According to a paper published Thursday in the journal Science, the fungus the UMD researchers modified kills mosquitoes in the wild – but it isn't particularly fast, meaning the insects might have time to infect someone with malaria before meeting their demise.
To give the fungus a boost, the team engineered it to produce a toxin derived from the venom of the Australian Blue Mountains funnel-web spider, which kills mosquitoes far more quickly. The team then tested the fungus in a "MosquitoSphere," a screen-enclosed setting in West Africa designed to mimic a village.
"Simply applying the transgenic fungus to a sheet that we hung on a wall in our study area caused the mosquito populations to crash within 45 days," researcher Brian Lovett said in a news release.
"And it is as effective at killing insecticide-resistant mosquitoes as non-resistant ones."
This was the first time anyone has tested a transgenic method for combating malaria outside of a lab setting, according to the news release.

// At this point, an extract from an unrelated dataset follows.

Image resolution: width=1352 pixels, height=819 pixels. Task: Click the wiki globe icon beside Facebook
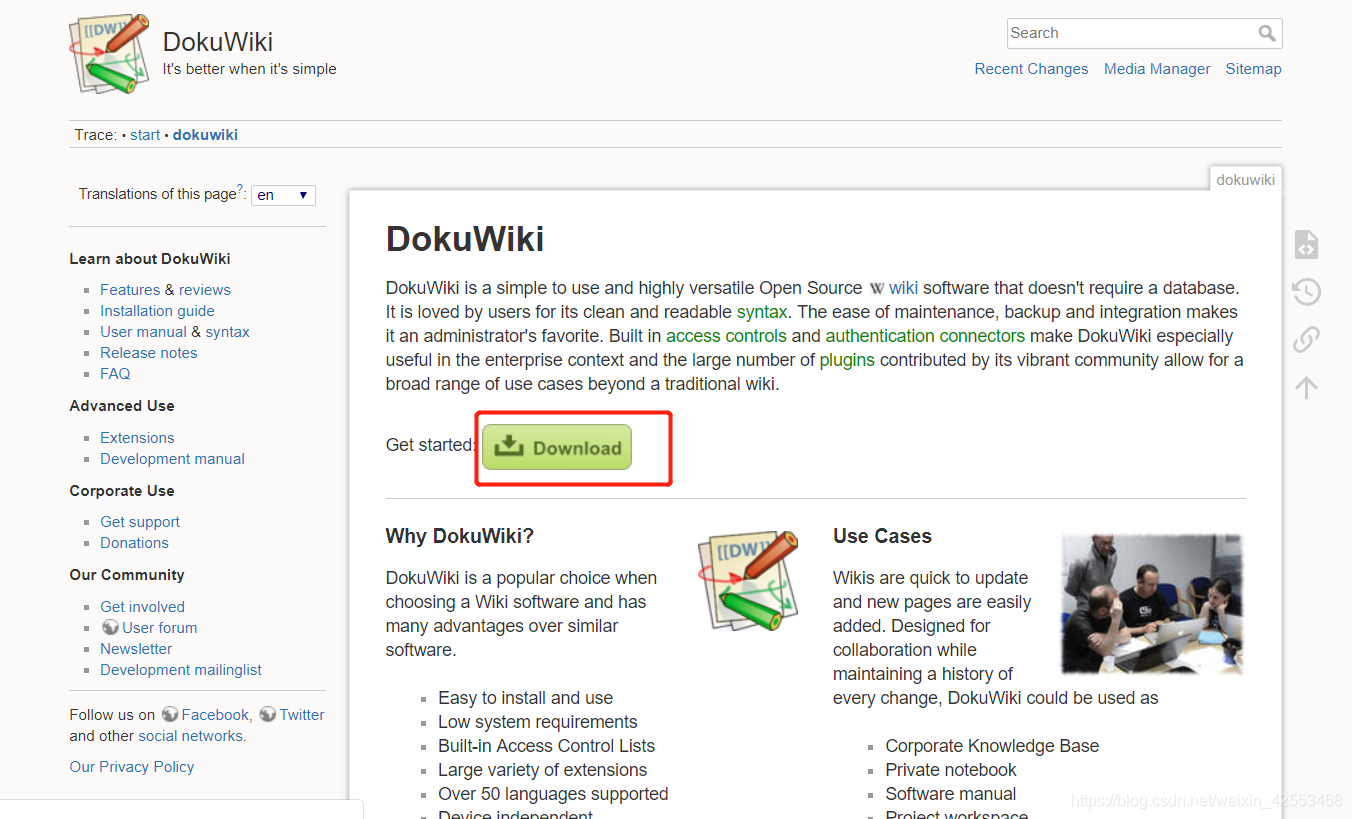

But while the fungus may have been effective, some worry that releasing a genetically engineered organism into the wild could cause unforeseen problems.
"This study raises several urgent concerns," Dana Perls of the environmental group Friends of the Earth told NPR.
"Genetic engineering of fungus could have problematic negative public health impacts and unpredictable ripple effects on ecosystems, affecting pollinators, bats, and bees. Like with all genetic engineering, this needs to be addressed with great caution."